** START OF Task data **

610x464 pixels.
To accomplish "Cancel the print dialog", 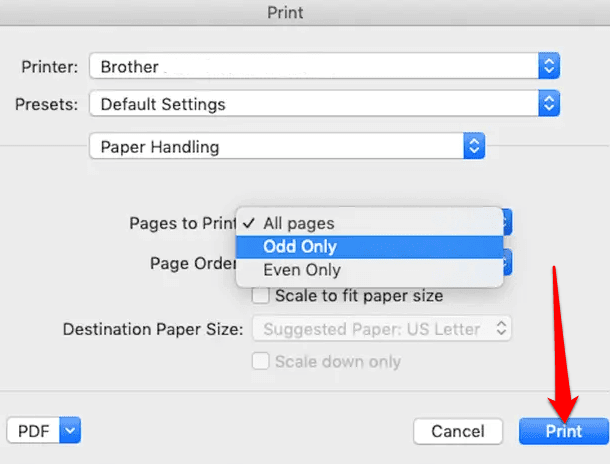I will point(457,432).
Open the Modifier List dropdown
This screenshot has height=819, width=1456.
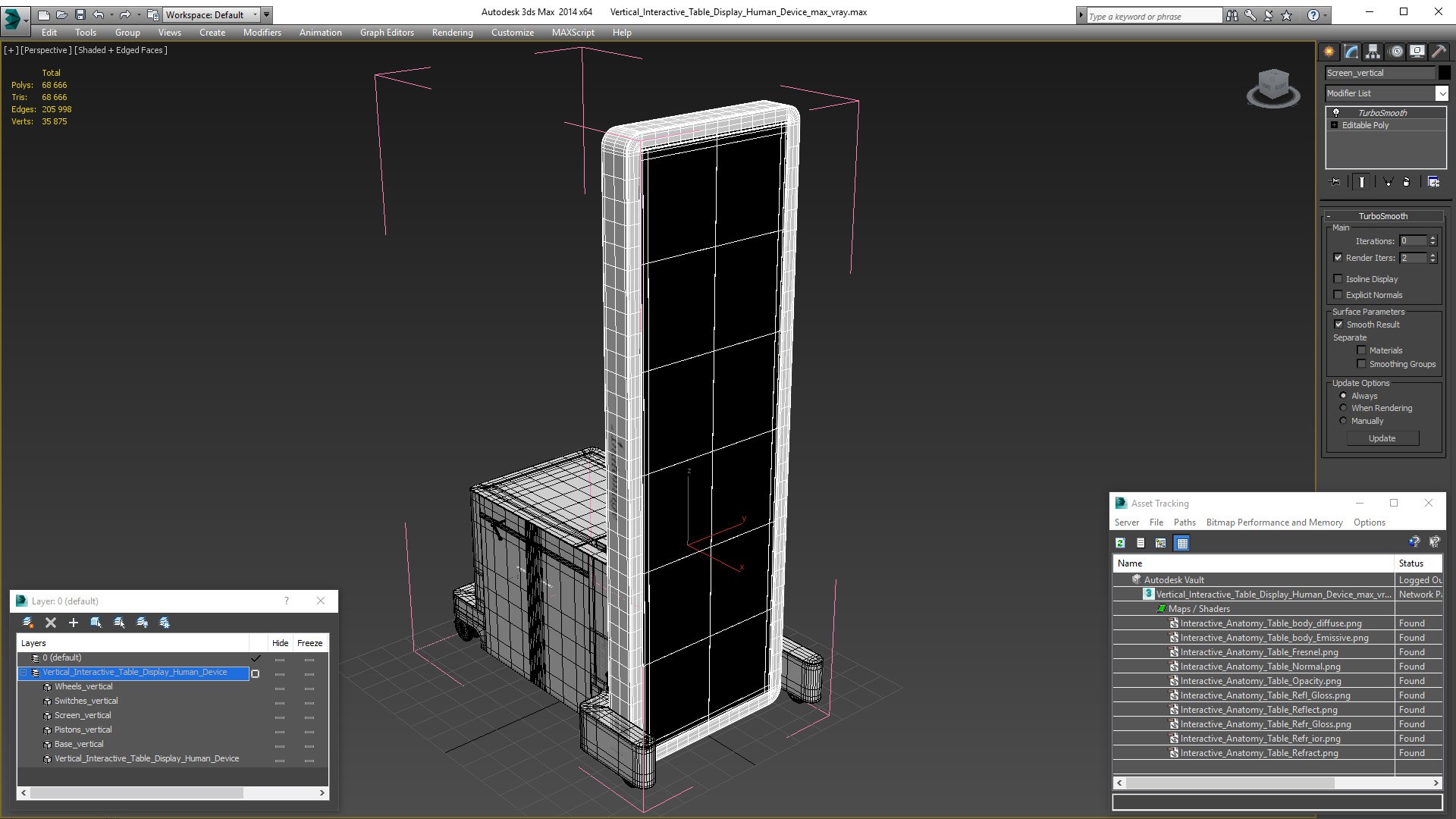(1441, 93)
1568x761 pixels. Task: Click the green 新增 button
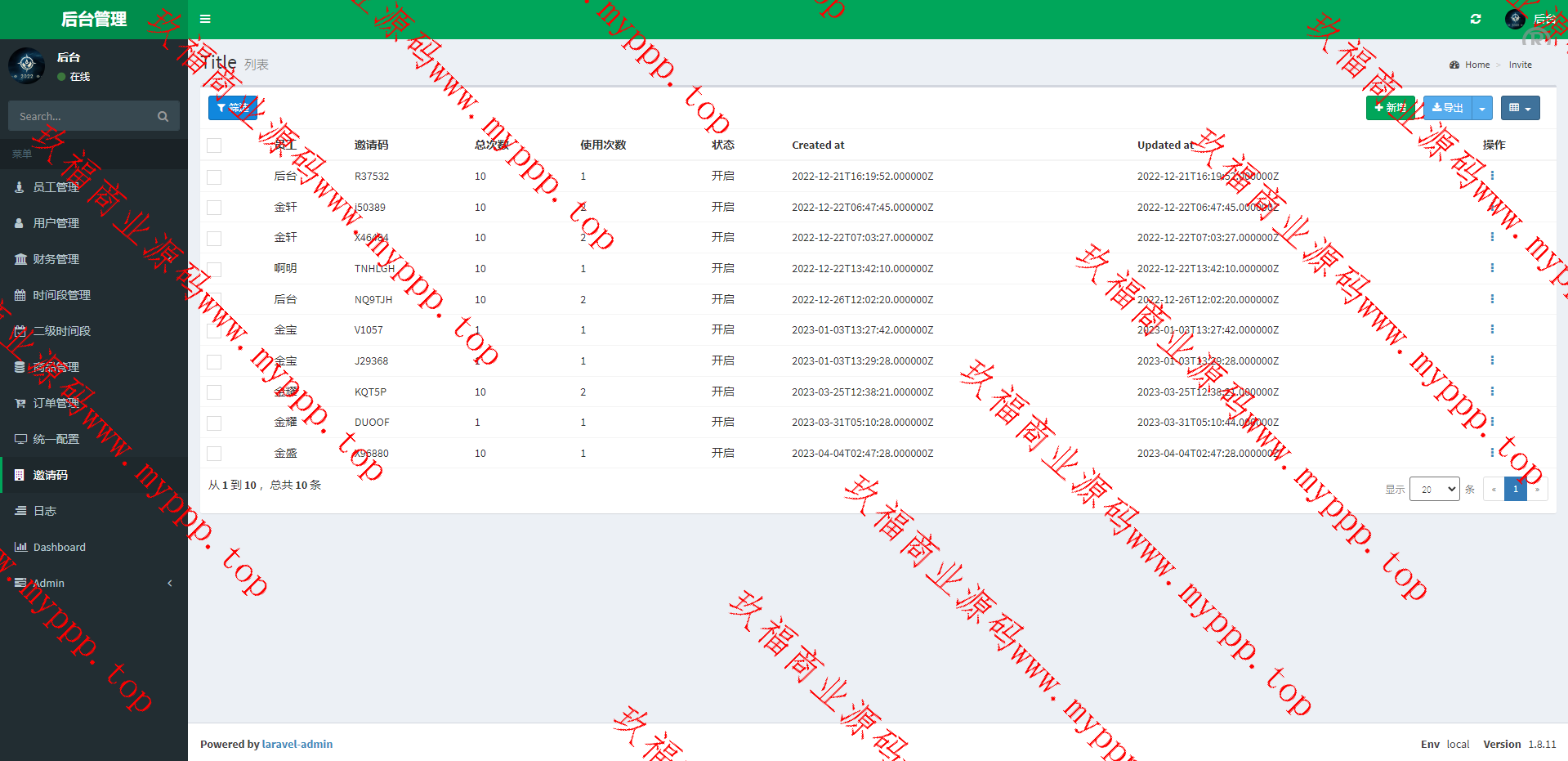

** END OF Task data **

### Given problem:
Copy out the stretch of the records from the line containing "Open the Modifier List dropdown" through the end of the records, unchanged, leaving out the pictures.

### The reply:
Open the Modifier List dropdown
This screenshot has height=819, width=1456.
(1441, 93)
1568x761 pixels. Task: Click the green 新增 button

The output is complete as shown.